Provided records =
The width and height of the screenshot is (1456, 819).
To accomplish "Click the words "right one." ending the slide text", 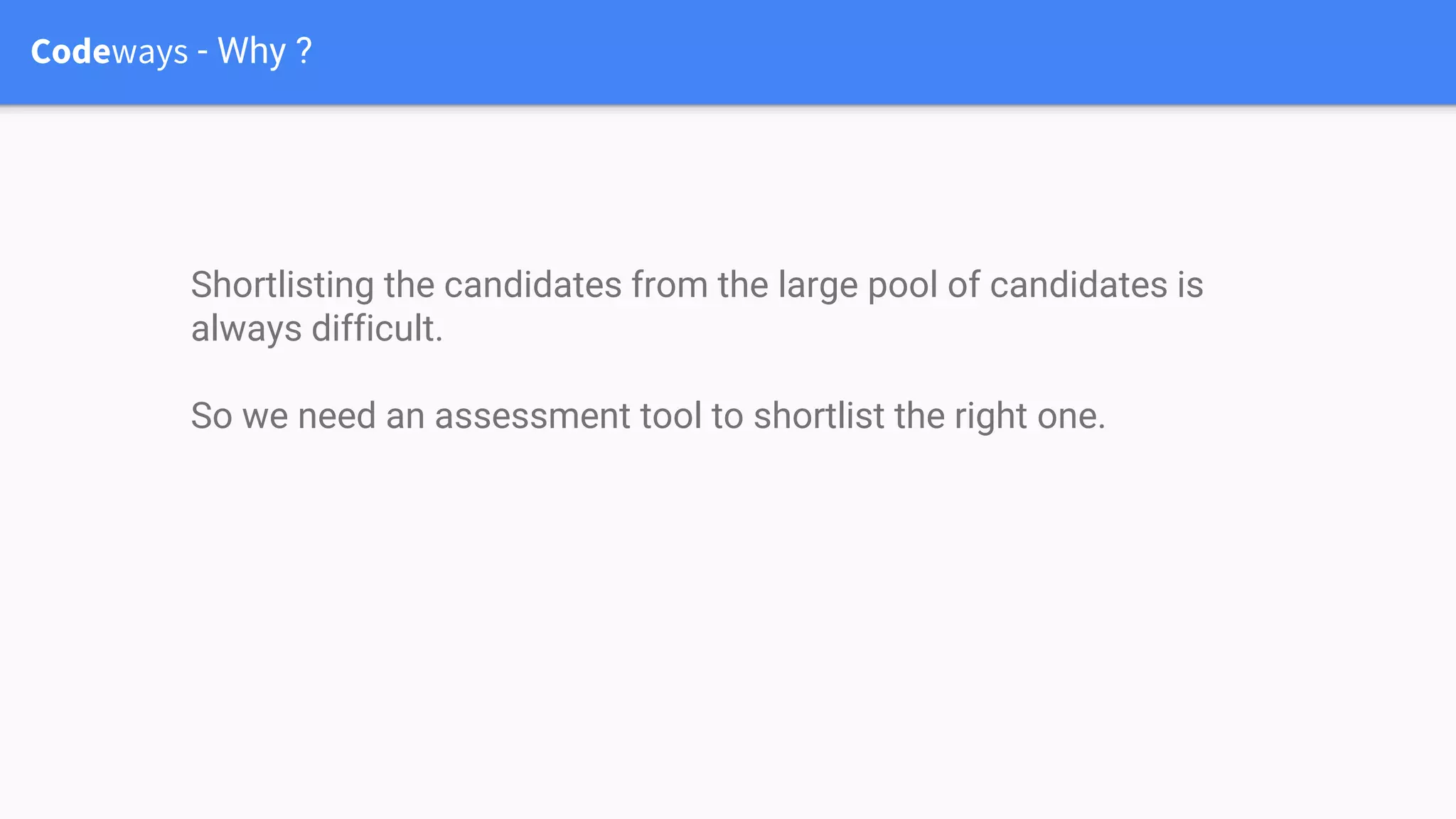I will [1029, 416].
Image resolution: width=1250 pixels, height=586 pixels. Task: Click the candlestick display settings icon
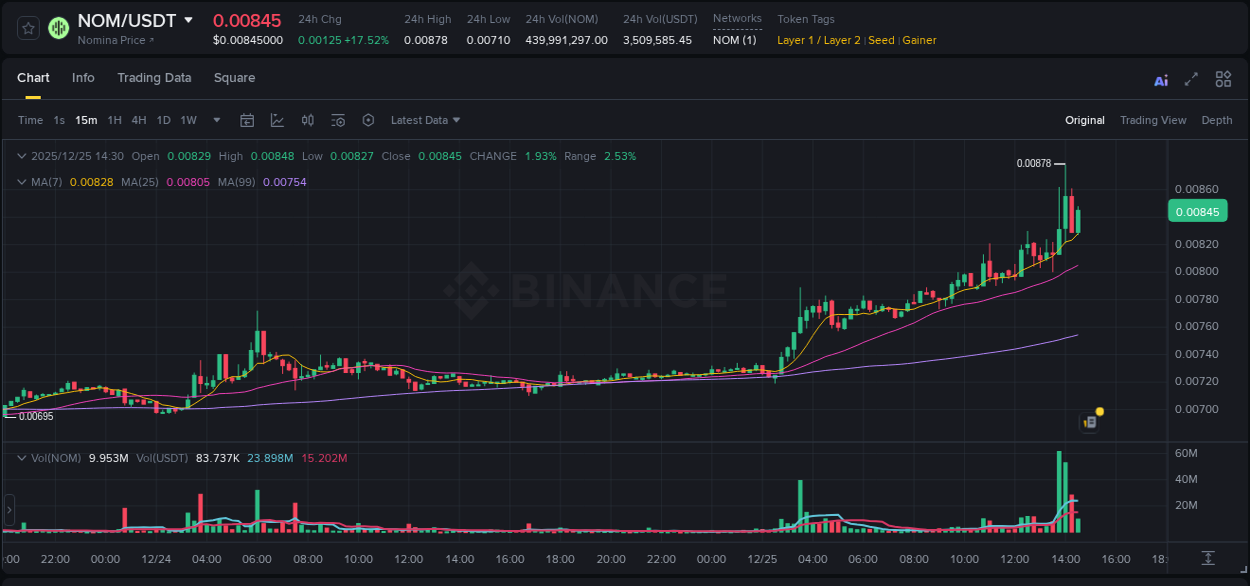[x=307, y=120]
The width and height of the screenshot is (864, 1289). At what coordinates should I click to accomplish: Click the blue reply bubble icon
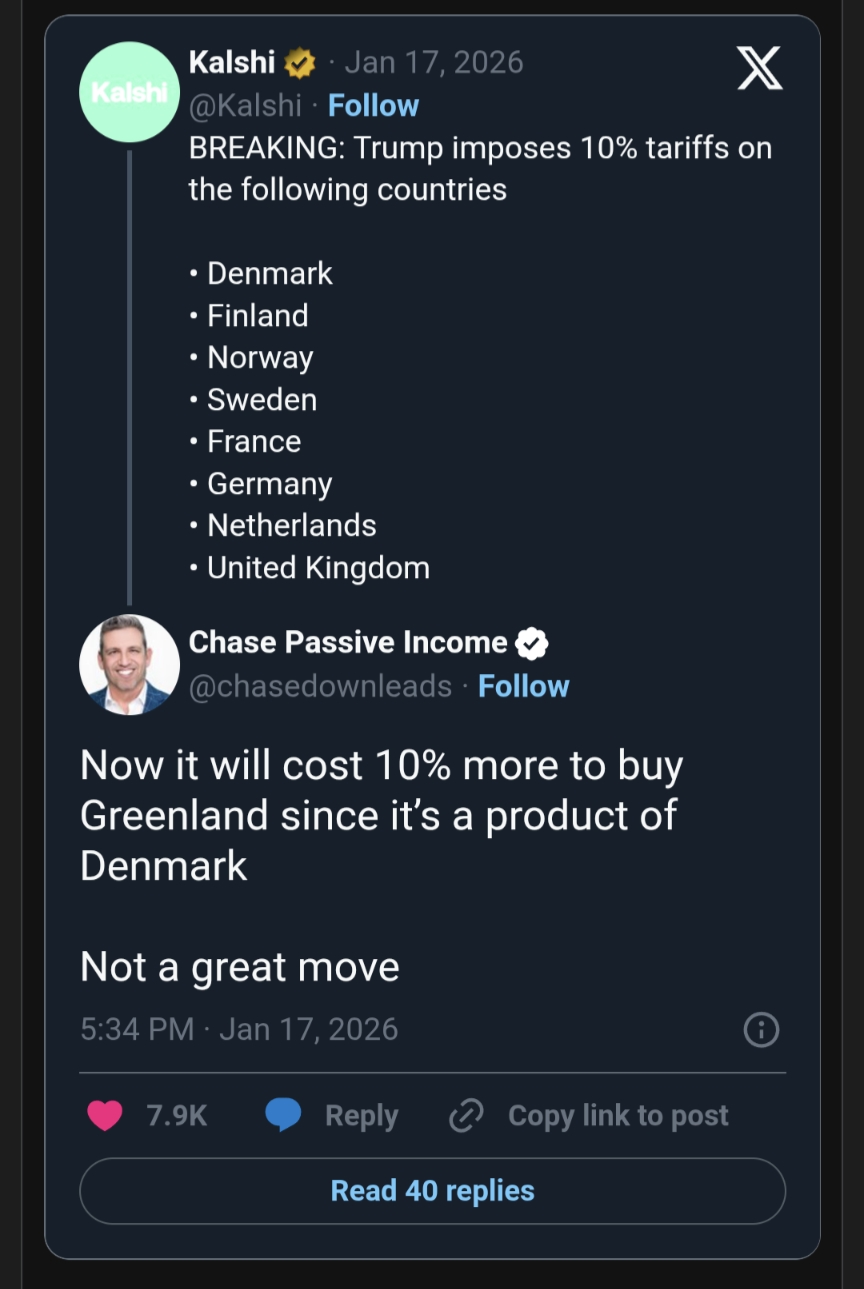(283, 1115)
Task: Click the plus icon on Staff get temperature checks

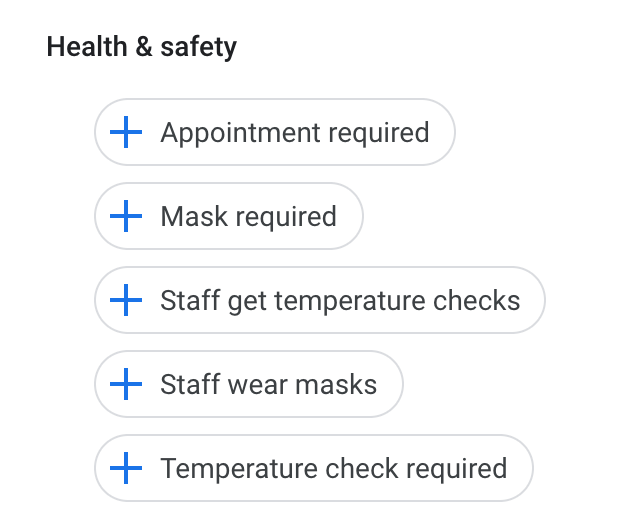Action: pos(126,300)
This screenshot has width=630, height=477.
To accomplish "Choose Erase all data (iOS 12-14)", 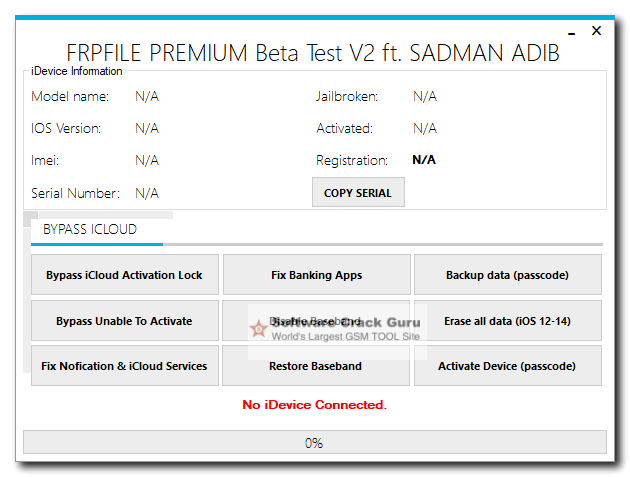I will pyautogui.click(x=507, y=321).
* * *
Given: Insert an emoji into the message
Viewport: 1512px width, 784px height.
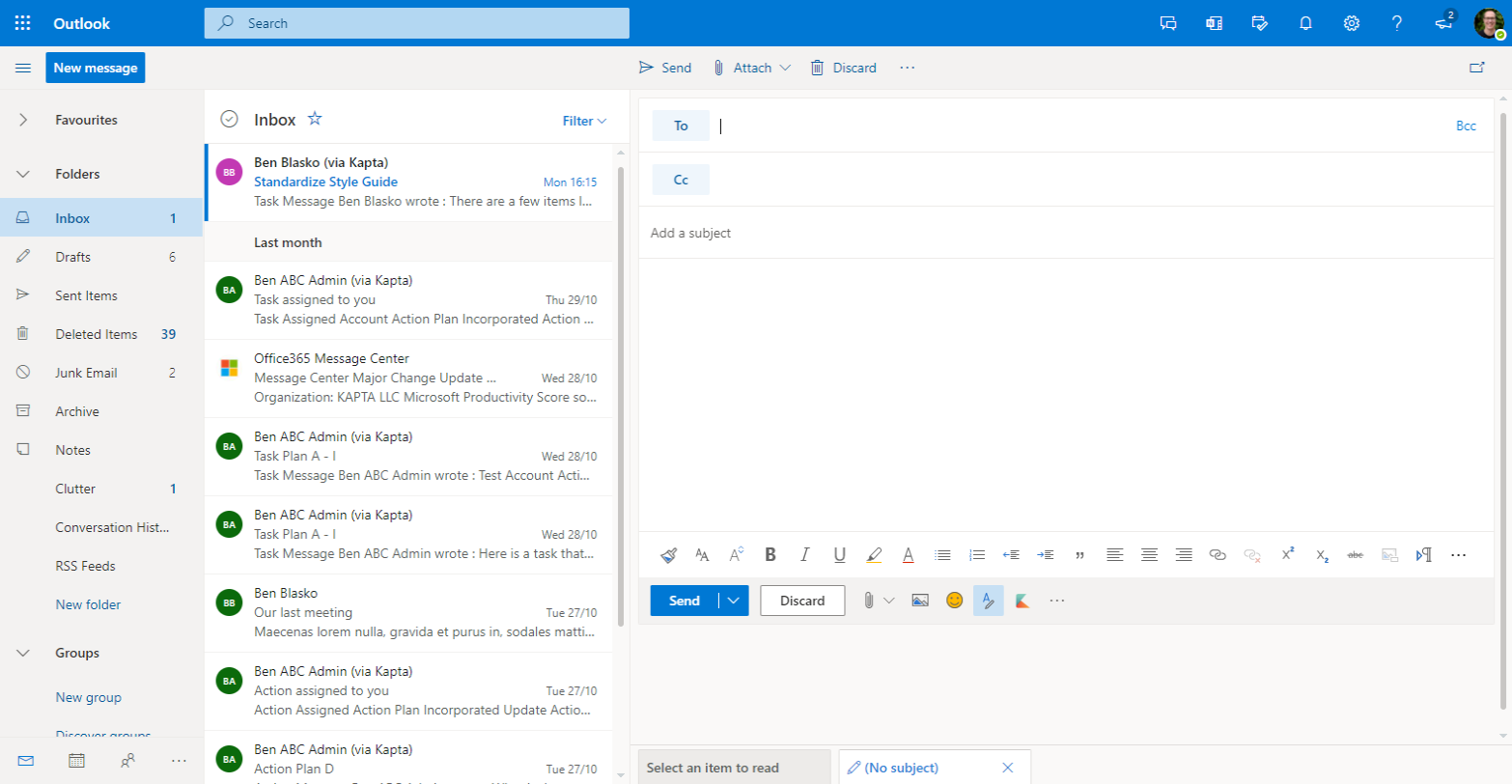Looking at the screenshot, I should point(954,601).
...
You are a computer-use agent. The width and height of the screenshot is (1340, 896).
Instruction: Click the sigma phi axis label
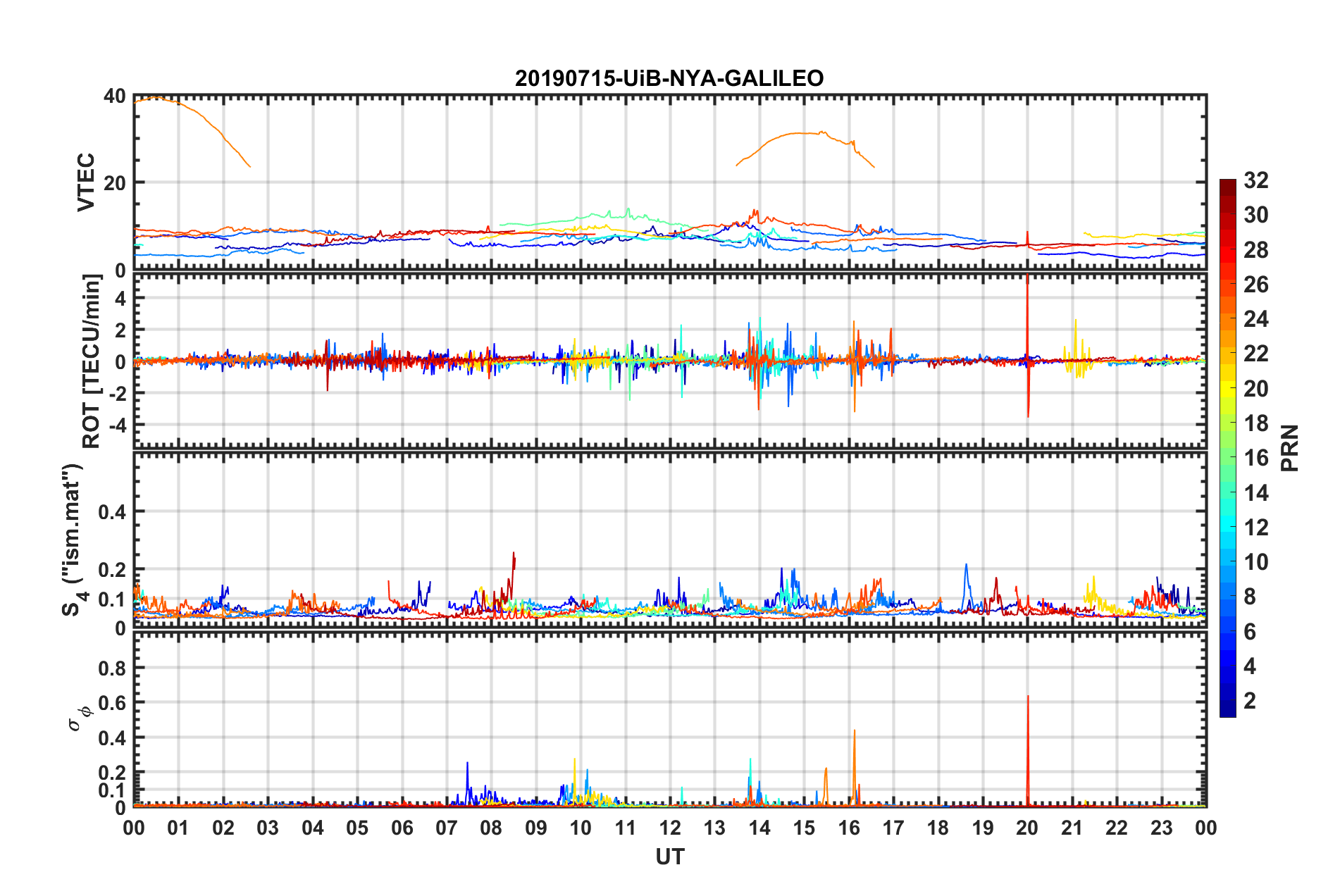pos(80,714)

What is being asked =
In the entries above, find the line that contains "The width and height of the screenshot is (864, 1289)." and the line that contains "This screenshot has width=630, height=477.". Reproduce exactly those two lines and every line between them, but not the pictures.

Written answer =
The width and height of the screenshot is (864, 1289). At what coordinates should I click to accomplish: Click the blue reply bubble icon
(283, 1115)
Task: Click the plus icon on Staff get temperature checks

Action: pos(126,300)
This screenshot has width=630, height=477.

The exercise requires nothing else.